Tonino Benacquista, Le serrurier volant
(illustré par Tardi), Gallimard 2006, 146 p + suppl. sur les auteurs
Marc, 35 ans, est un homme ordinaire qui habite la banlieue sud (Vitry) et se satisfait de sa vie sans démesure. Il manque de curiosité pour se lever le matin. Il favorise les équations simples, les calculs de fin de journée et rejette toute forme d’exaltation, quitte à vivre une mort lente et à être considéré comme un « tiède ». Bref, c’est un antihéros par choix.
Suite à l’extraordinaire de l’ordinaire, il va se retrouver dans « le travail qui lui ressemblait le moins » et qu’il réussira pourtant à transformer en routine jusqu’à ce que l’exceptionnel de la vie le rattrape encore et cette fois-ci, le fracasse. Il s’ensuit une sidération psychique, une aphasie, une distanciation du réel qui l’amèneront à faire une tentative de suicide. La détresse et la colère provoquées par le stress post-traumatique le détacheront de toute forme d’affection. Il est submergé par le « syndrome du survivant ».
Cependant cette période de quasi-démence lui fait rejeter également la hiérarchie et ses ordres. Il refuse de rester « un rouage de la grande machine » (p 42) et provoque donc un changement radical dans sa vie d’après. Il trouve au métier de serrurier l’avantage d’être invisible. Il circule la nuit et la bizarrerie des demandes et des situations lui font côtoyer l’absurde. Il s’y cache et s’y sent mieux. Il « vole » au secours des gens qui l’appellent (d’où le titre, sans doute) sans se poser trop de questions mais sans accepter de malversations non plus. Il peut ainsi « se venger » puis « pardonner » pour se remettre à vie normalement en acceptant ce que la vie peut lui offrir en cadeau.

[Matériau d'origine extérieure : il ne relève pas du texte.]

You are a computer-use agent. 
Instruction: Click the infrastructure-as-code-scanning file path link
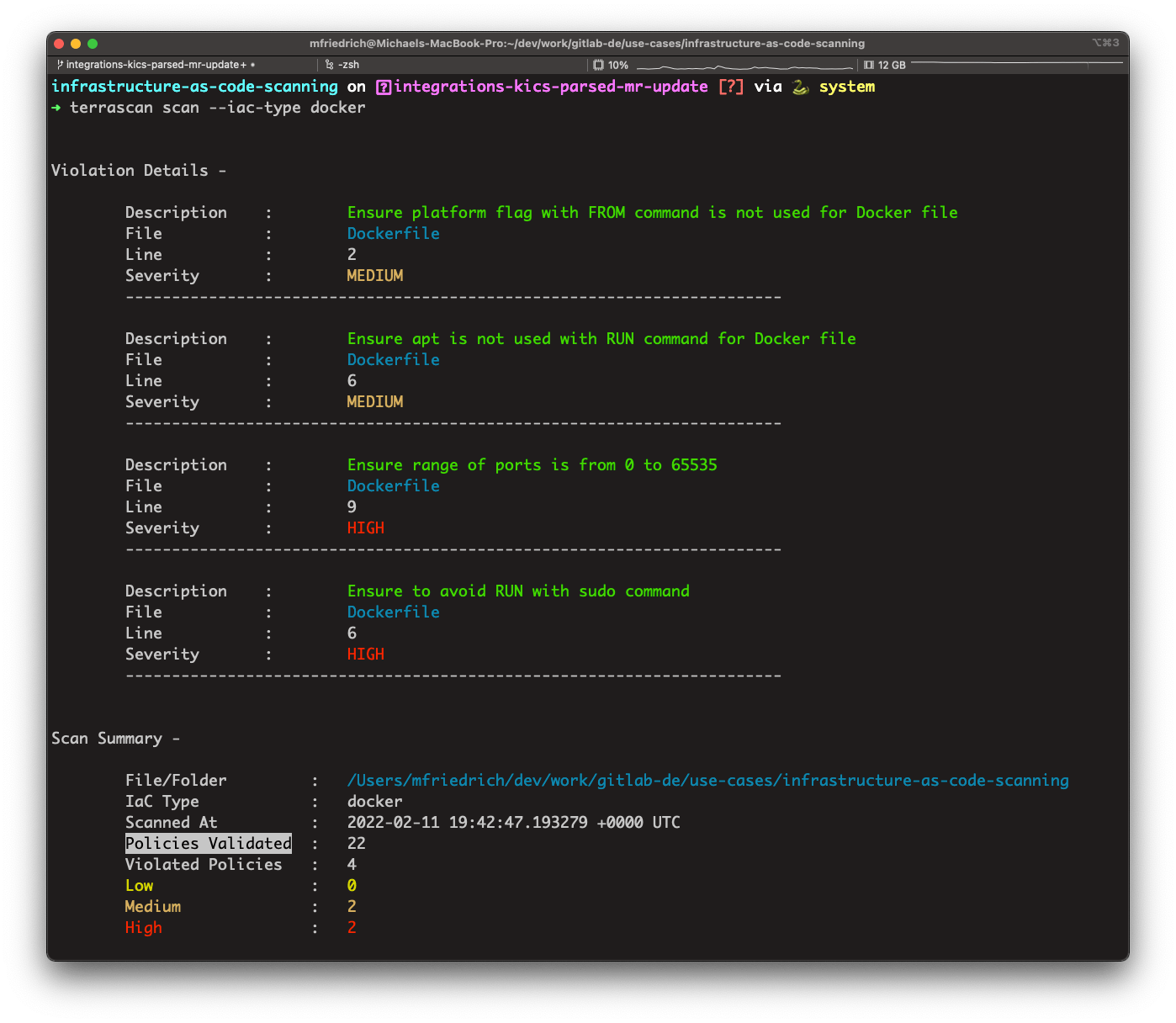point(709,780)
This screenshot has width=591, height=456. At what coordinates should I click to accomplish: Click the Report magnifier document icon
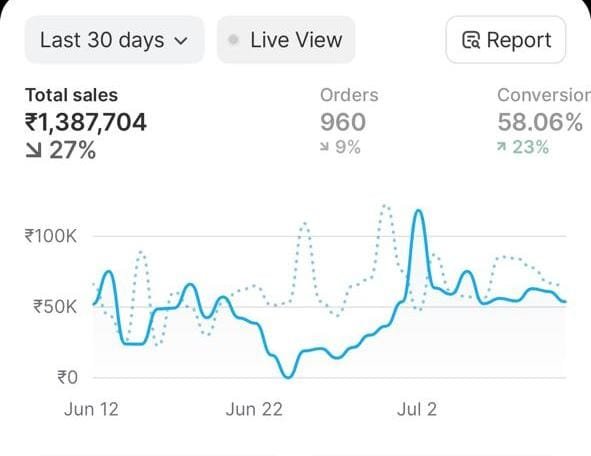pyautogui.click(x=471, y=40)

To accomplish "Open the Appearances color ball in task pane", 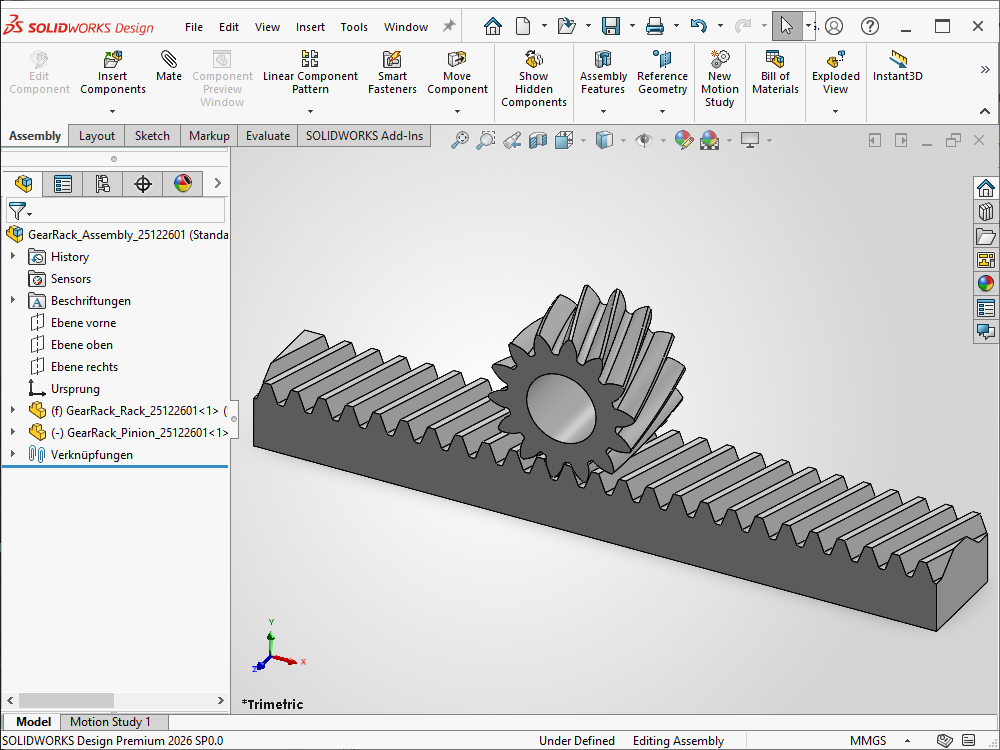I will [x=986, y=284].
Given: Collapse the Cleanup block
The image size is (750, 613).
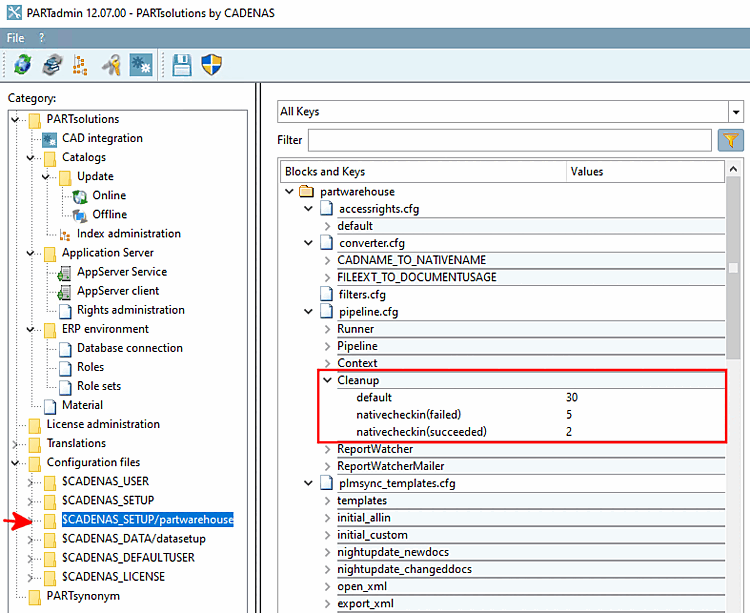Looking at the screenshot, I should (327, 380).
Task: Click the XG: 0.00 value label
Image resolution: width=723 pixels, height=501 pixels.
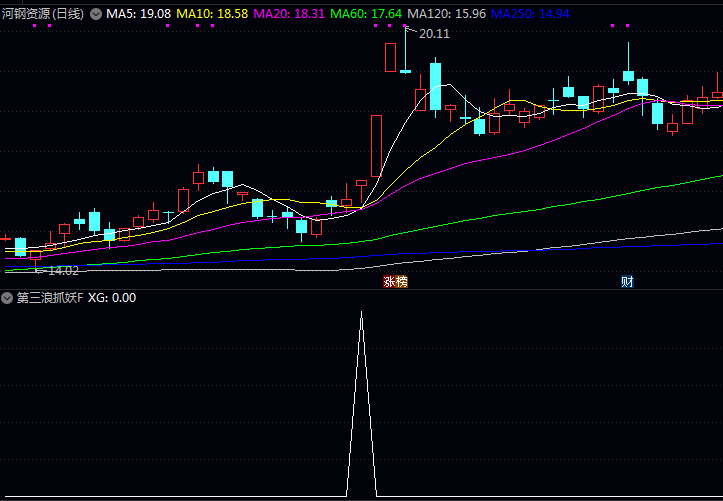Action: [112, 297]
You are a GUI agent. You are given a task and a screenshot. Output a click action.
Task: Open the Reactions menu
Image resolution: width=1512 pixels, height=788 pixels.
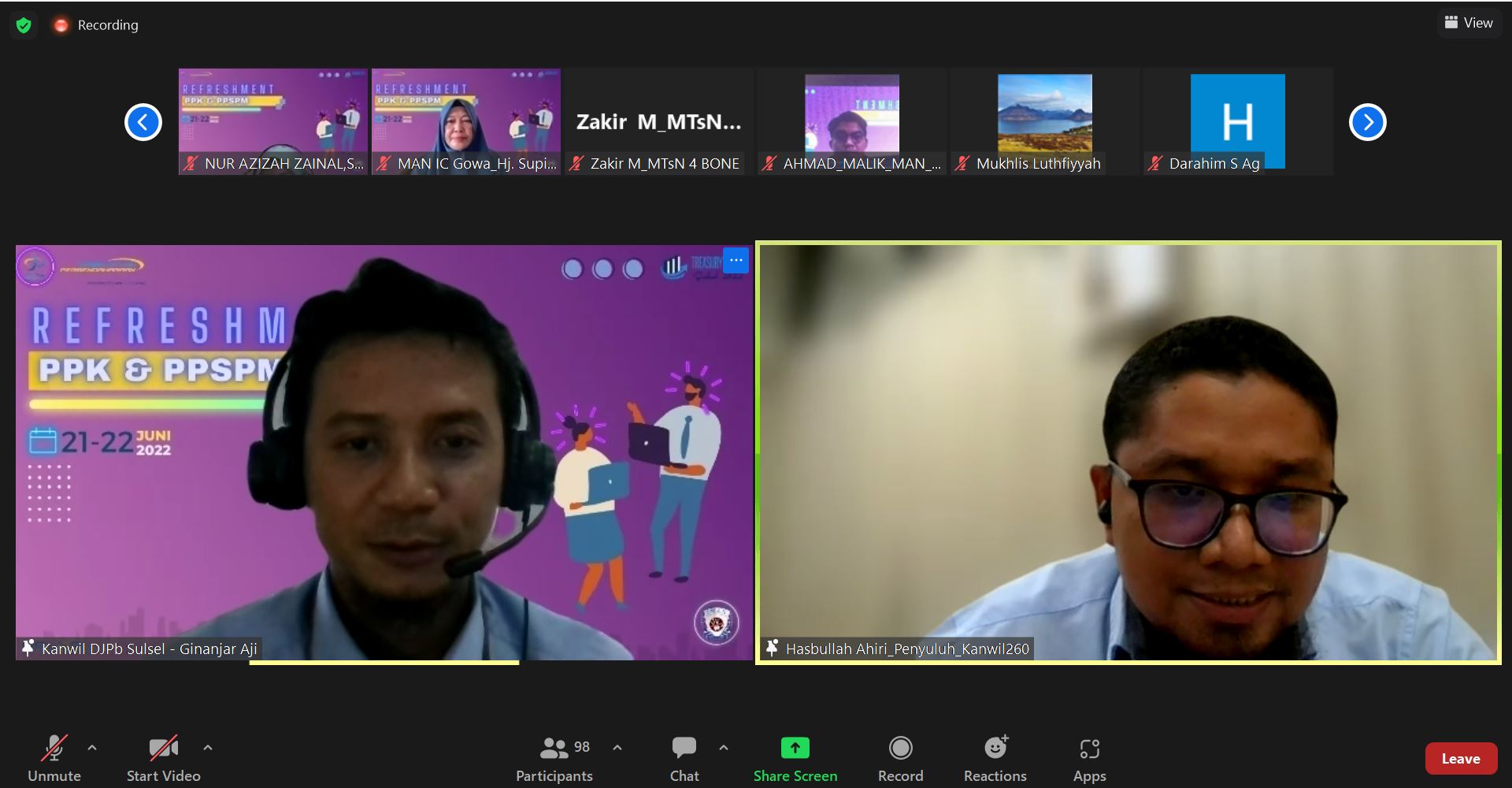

Ce 16è « carnet littéraire » de la collection du même nom, illustré par Tardi (Les Aventures extraordinaires d’Adèle Blanc-Sec, Nestor Burma) est la conjonction de deux auteurs qui « à quelques heures d’intervalle, […] se choisissaient mutuellement » (note de l’éditeur). Les artistes optèrent pour la couleur sépia qui « exprimait la tristesse et la mélancolie en même temps qu’une intensité dramatique ». La sobriété du texte est rehaussée.
En définitive le livre correspond à ce que déclare le frère de Robert Mitchum cité par Benacquista : « on ne va quand même pas se laisser emmerder par un fait réel pour raconter une bonne histoire. », qui ajoute pour sa part : « On ne se l’est pas fait dire deux fois ».
Et c’est, en effet, toute l’histoire du Serrurier volant.